It was the cold that Robert Strickland noticed first.
Then it was the scratching. But it was no ordinary scratching. He would later discover it was the scratching of giant water rats that had invaded his Huntly rental home which he'd hoped to share with his seven children.
Then there was the itching from the flea infestation and the discovery that cockroaches had also decided to make it their new home.
It was when both he and his children started to get sick, about a week after staying there, that he began to complain to his property manager.
The firm managing the property, Harcourts Riverlands Real Estate, disputes Strickland's claims - and says there was no evidence of infestation at the start of the tenancy. The owner also paid for eradication in April.
Strickland tells the Herald he's barely spent more than a few weeks sleeping in the rental all year.
"If I start talking about my kids I'll cry," he says.
"I can't prove nothing I just know my health and my kids, me and my kids getting sick, I hardly ever get sick. We were coming down with temperatures.
"I can handle pretty much anything and would never jeopardise a house and a home for me and my children ... I don't want them to continue to suffer. That's what fires me up to go through with this."
One morning, his daughter told him how a "cat" had walked on her during the night. Knowing they didn't own a cat, Strickland initially thought she was joking. Until he stayed in the lounge one night and felt something, cat-like, walk on him. It was a large rat.
On moving into the brick three-bedroom home in December last year, he claims property manager Lisa Keil told him the carpets, curtains and oven were all being replaced.
He claims the repair work keeps being delayed.
As of July 3, the same curtain, carpets and vinyl was still in the house. Strickland said the oven was repaired but now whenever he turns it on it creates a power surge throughout the house and the lights briefly go out.
The curtains are so thin you can see through them and they hang down, haphazardly, at odd lengths. In his lounge, he's hung up a blanket to help try and keep it warm.
The carpet is so worn it's patchy in places, while a piece of plywood has patched up a gap in the kitchen floor.
Under the sink, shelves have expanded due to a leak in the kitchen pipes. He said he reported it to his agent.
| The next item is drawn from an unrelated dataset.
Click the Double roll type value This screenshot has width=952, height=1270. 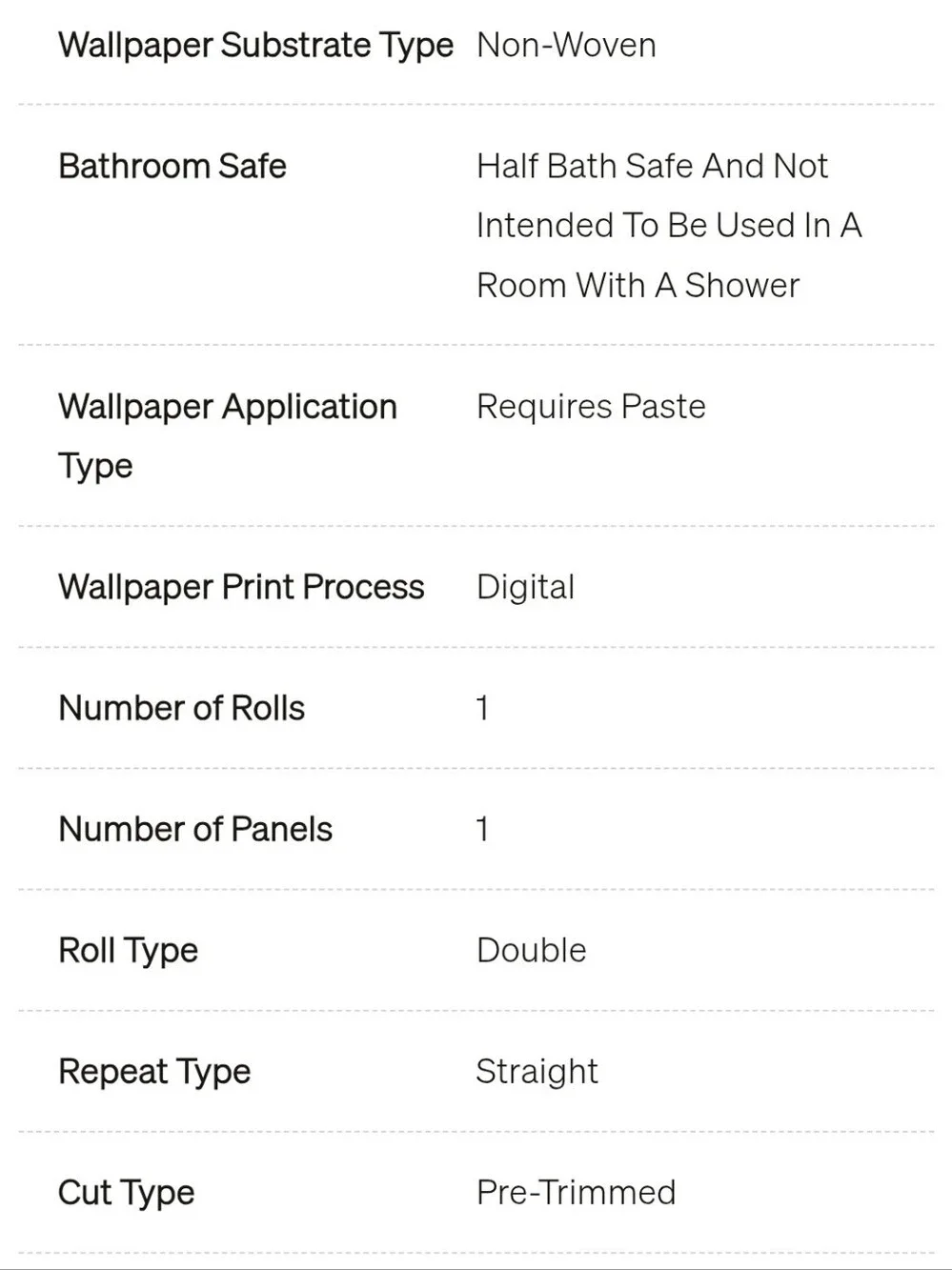coord(532,950)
In other kitchen cupboards, Strickland, 43, has found rat droppings and urine as well as a hole he claims was created by the rats. He said the house is so damp that it smells, and every morning he opens the windows to get some fresh air in.
He claimed after pleas to his agent to eradicate the roaches and rats, he ended up doing it himself.
As for the home's insulation - which, from July 1, will see landlords fined $4000 if there isn't any - there was none underneath and what is in the roof is so old, it has turned to a muddy consistency.
Due to a rental shortage in the area and wanting to have his kids stay with him, he had continued to periodically stay in the house which had improved slightly after the rodent eradication, albeit it still being cold.
Last month, frustrated, he lodged a complaint with the Tenancy Tribunal. However, on Thursday he withdrew the application after talking with Keil and speaking to the Herald.
Harcourts disputes claims
Dallas Hodge, managing director of Harcourts Riverlands Real Estate, disputed Strickland's claims and said there was no evidence of a rodent infestation at the start of the tenancy, but had an invoice for their eradication from April, paid for by the owner.
The tradesman also repaired holes at that time.
As for the oven, Hodge said it was reported to them and fixed in May.
"This was duly attended to by the electrician and for which we have a compliance certificate. When we receive any maintenance requests for electrical, plumbing or health and safety issues they are acted on quickly by our team."
Hodge said they then received a maintenance request on June 28 but there was no mention of power surging.
"We are attending to the items on the maintenance request."
Despite booking and paying for the insulation "well before July 1", it was set down for installation on July 26.
They were made aware of the tribunal application on Wednesday, Hodge said.
Consumer NZ Head of Research Jessica Wilson said rental companies and their agents had a legal responsibility to ensure the house they were letting out was in a "reasonable state of repair".
Wilson said properties should be fit to live in when tenants moved in, and if a tenant was promised certain repairs would be done, this should happen.